Entre las diversas preguntas que nos hacemos a lo largo de la vida, hay algunas cuyas respuestas son demasiado complejas y muchas veces incomprensibles. ¿Quién soy? ¿De dónde vengo? ¿A dónde voy? Venimos al mundo sin que se nos explique previamente qué hacemos y cuál es nuestro papel en la existencia. Menos se nos pregunta si queremos o no nacer. Simplemente ya estamos aquí y como dice un filósofo francés, estamos condenados a ser libres. Pero, ¿realmente somos libres? o vivimos en un mundo donde priman los prejuicios y las verdades prefabricadas, las cuales no podemos ni debemos cuestionar. Peor aún, si eres joven y dudas de las verdades oficiales, esperando de nosotros un amén.

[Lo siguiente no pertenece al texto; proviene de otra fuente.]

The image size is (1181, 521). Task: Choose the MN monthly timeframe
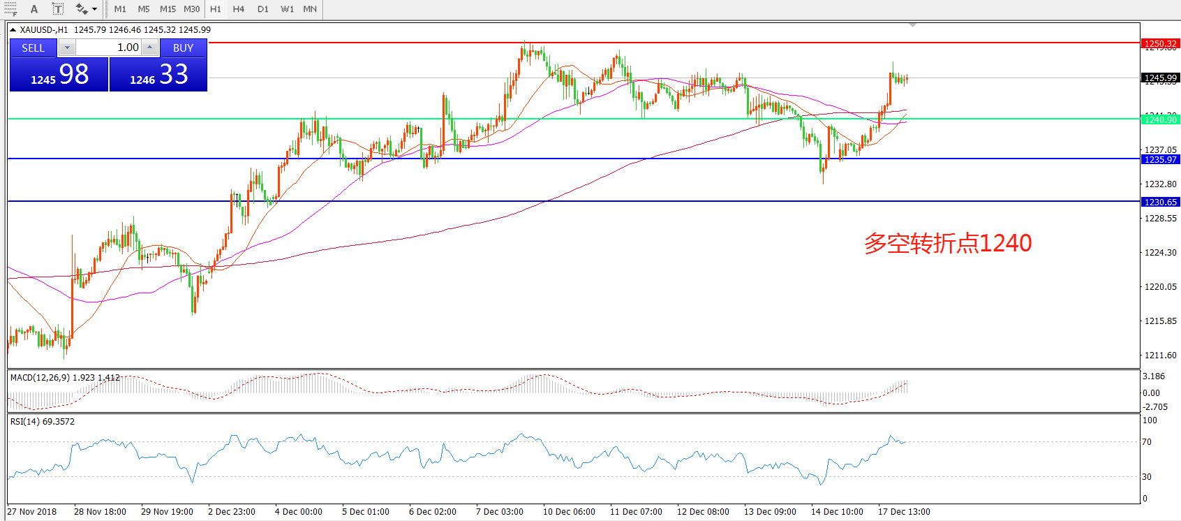tap(310, 9)
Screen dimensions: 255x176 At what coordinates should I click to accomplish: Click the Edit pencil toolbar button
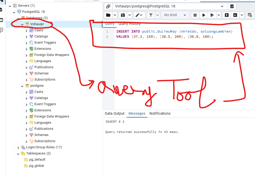coord(138,15)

Merlí es una serie española de tres temporadas, vista en Netflix. Su protagonista es un profesor de filosofía rebelde, contestatario, políticamente incorrecto, pero muy empático con sus estudiantes (los peripatéticos). Él tiene la capacidad de seducirlos. Su palabra se convierte en magia, una magia capaz de transmitir el entusiasmo innato por la filosofía y la necesidad de preguntarse de qué va la vida y cuál es el sentido del mundo. La serie recorre temas actuales con desparpajo: la homosexualidad, la autoridad paterna, la sexualidad libre, la sobreprotección familiar. Todo eso sin prejuicios y lo más importante: plantea la posibilidad de pensar la educación, de cuestionarnos la manera en que algunos docentes intentan llegar a los alumnos de una forma que se convierte en obsoleta e inútil para el mundo en el que vivimos.

Esta serie nos demuestra que la filosofía no es para nada un saber inútil. Además, deja claro que a partir de los saberes filosóficos podemos reflexionar sobre la vida, cuestionar todo lo que damos por sabido y prepararnos para asumir las contradicciones, afrontar las adversidades y reírnos de ellas, pensando y sobre todo viviendo.